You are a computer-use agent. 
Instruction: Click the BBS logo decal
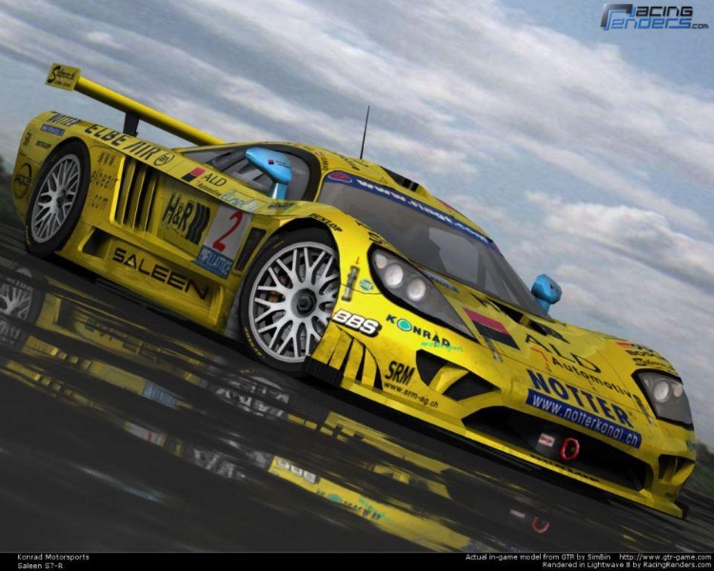pyautogui.click(x=357, y=323)
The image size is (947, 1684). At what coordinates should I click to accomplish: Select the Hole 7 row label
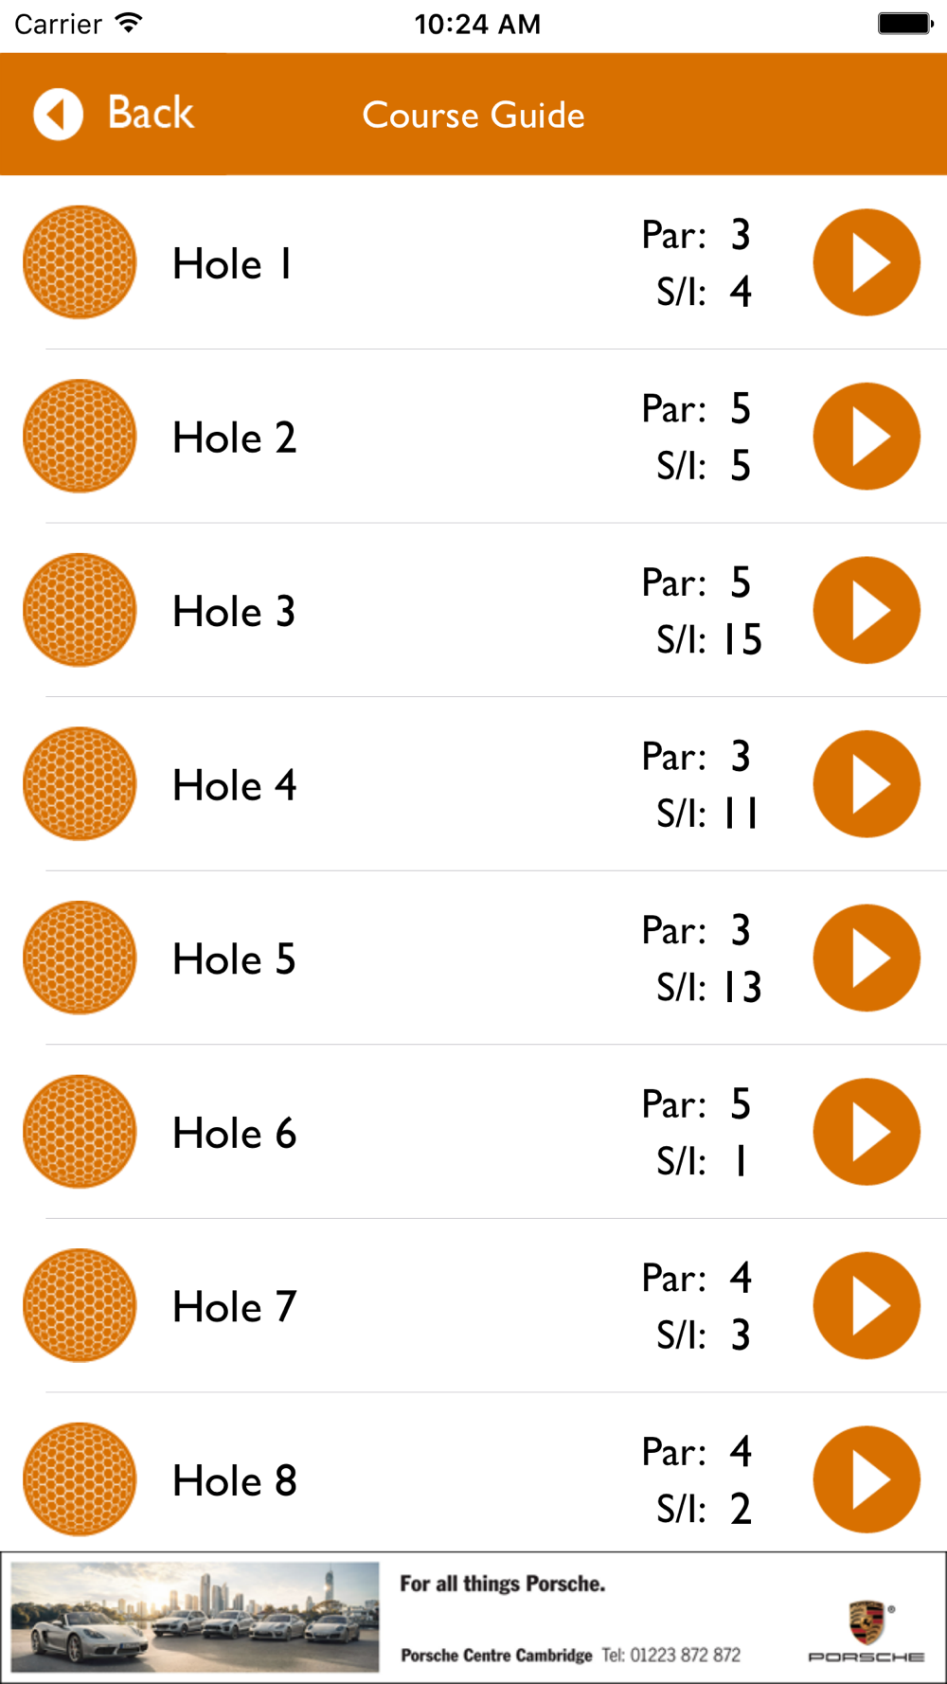[234, 1307]
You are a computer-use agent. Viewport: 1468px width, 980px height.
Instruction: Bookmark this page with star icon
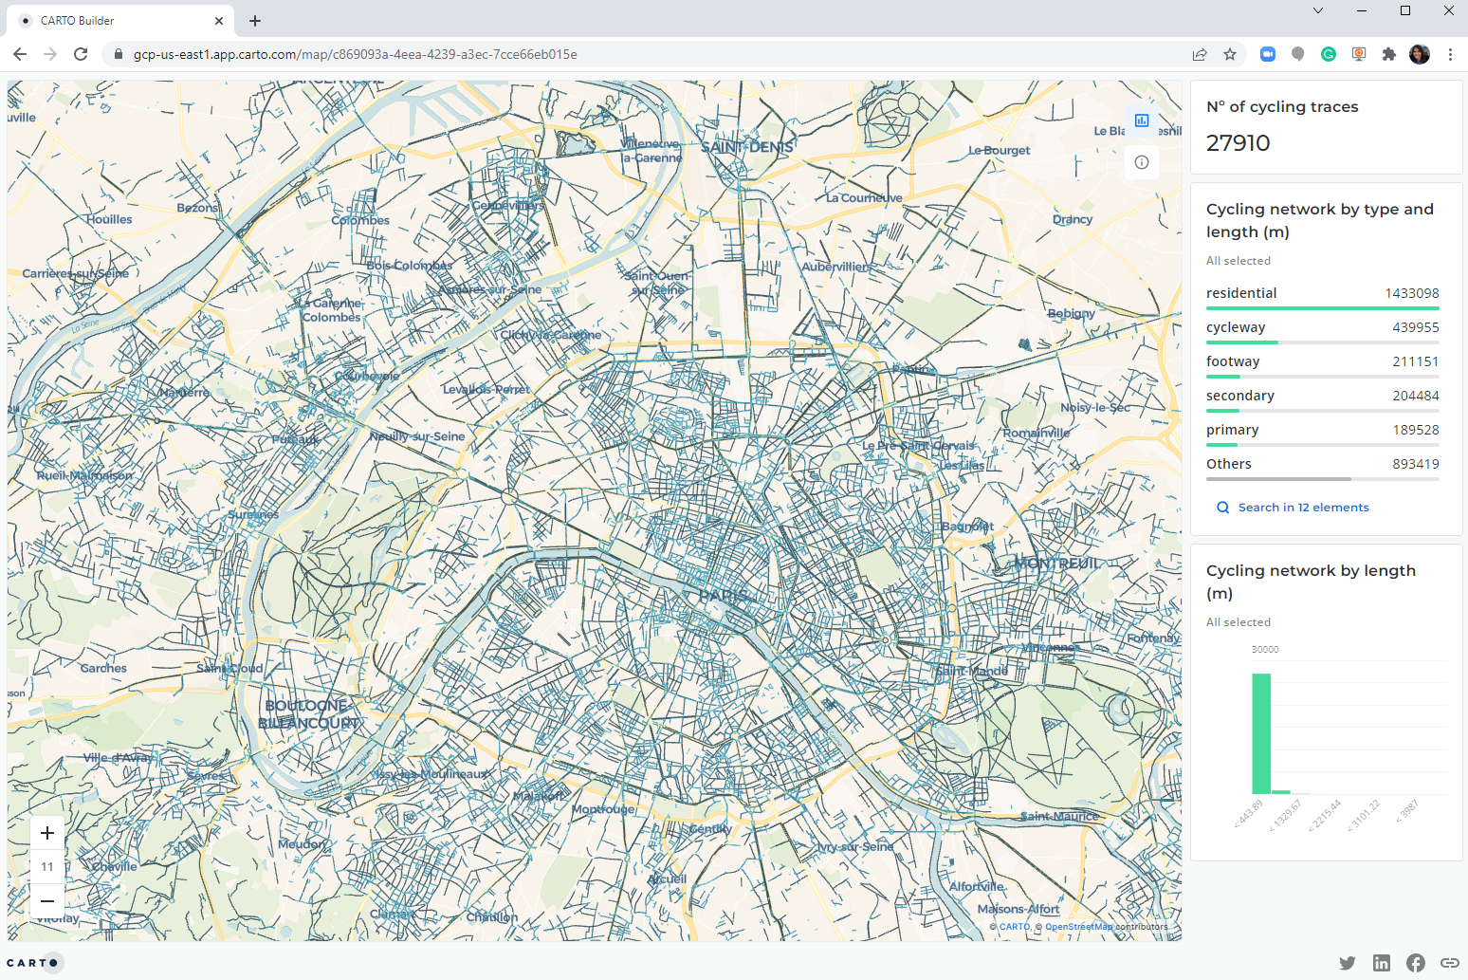pos(1230,54)
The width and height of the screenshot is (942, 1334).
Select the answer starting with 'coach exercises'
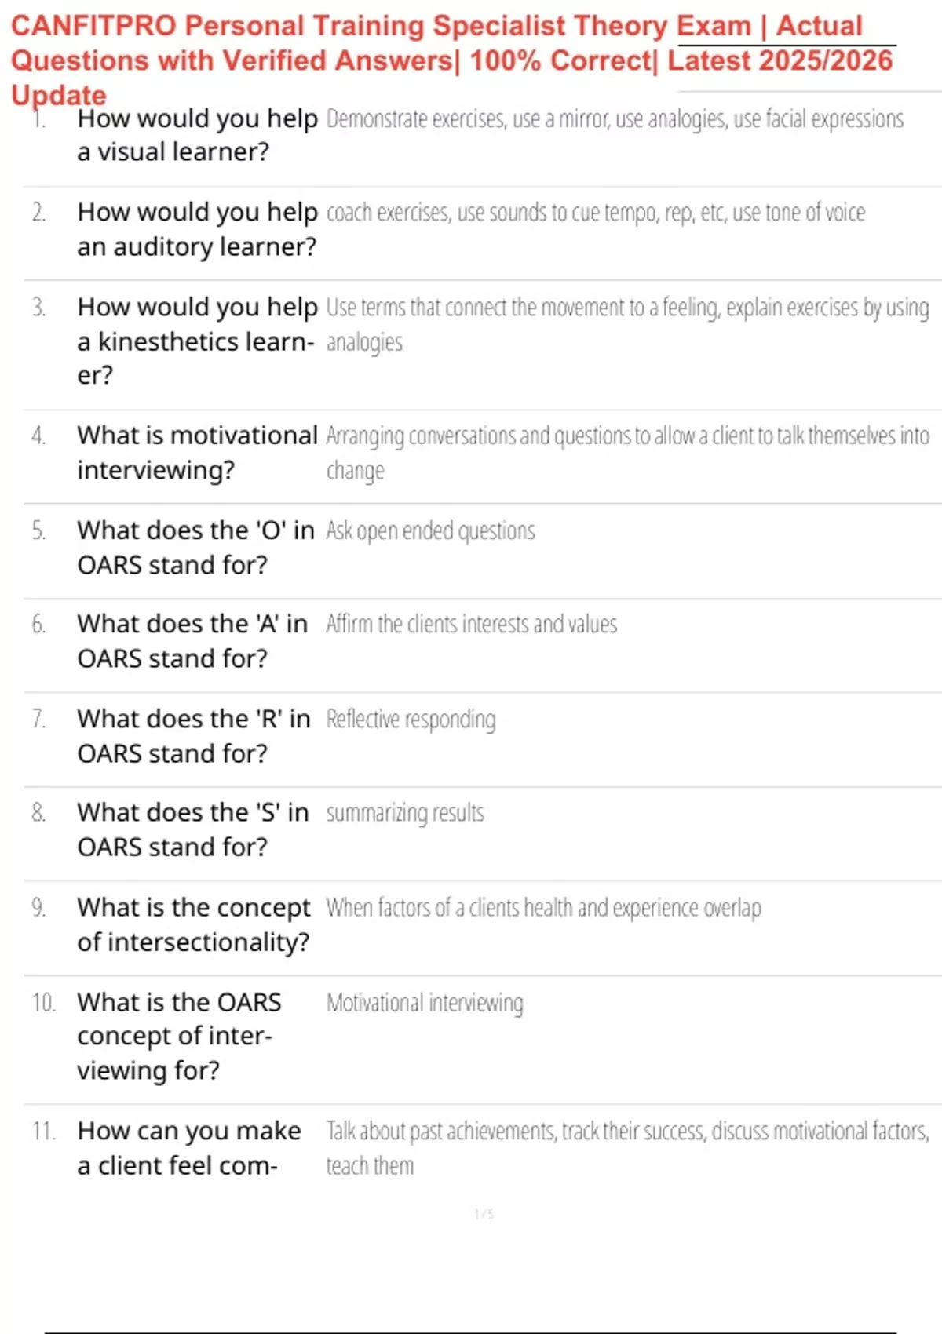point(595,213)
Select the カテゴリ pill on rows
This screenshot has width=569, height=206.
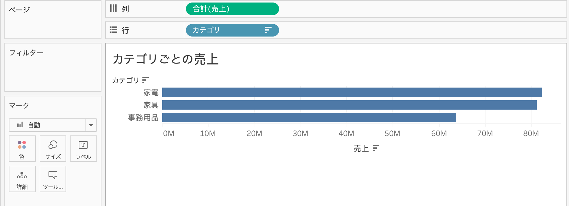pos(233,30)
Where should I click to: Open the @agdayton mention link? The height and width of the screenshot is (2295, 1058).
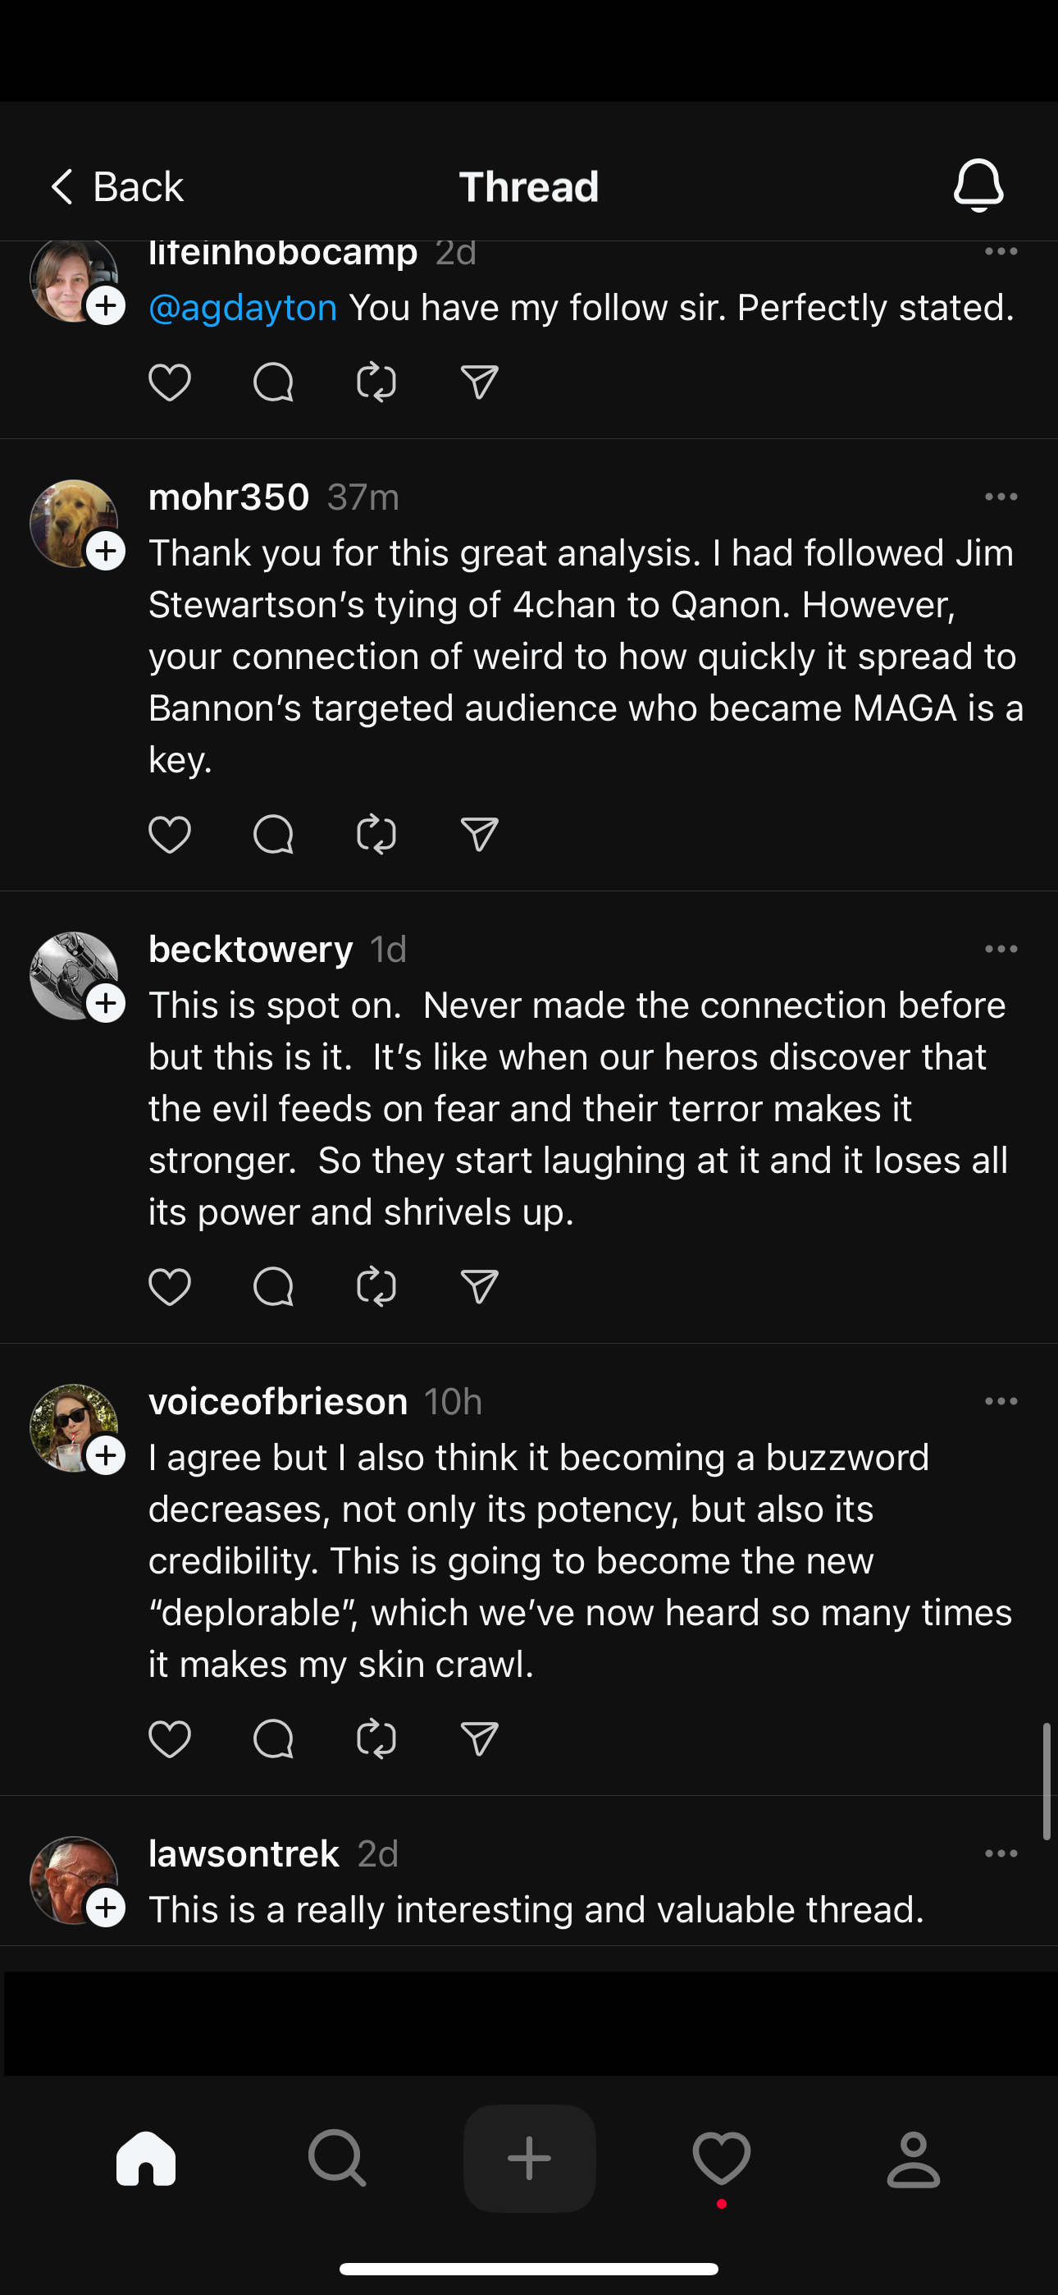tap(242, 307)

◇ ◇ ◇ ◇ ◇

→ **What is expected**:
Please list every line of the records that contains "computer".

→ **Result for this task**:
You are a computer-use agent. 
You are a computer-use agent. Viewport: 1468px width, 980px height.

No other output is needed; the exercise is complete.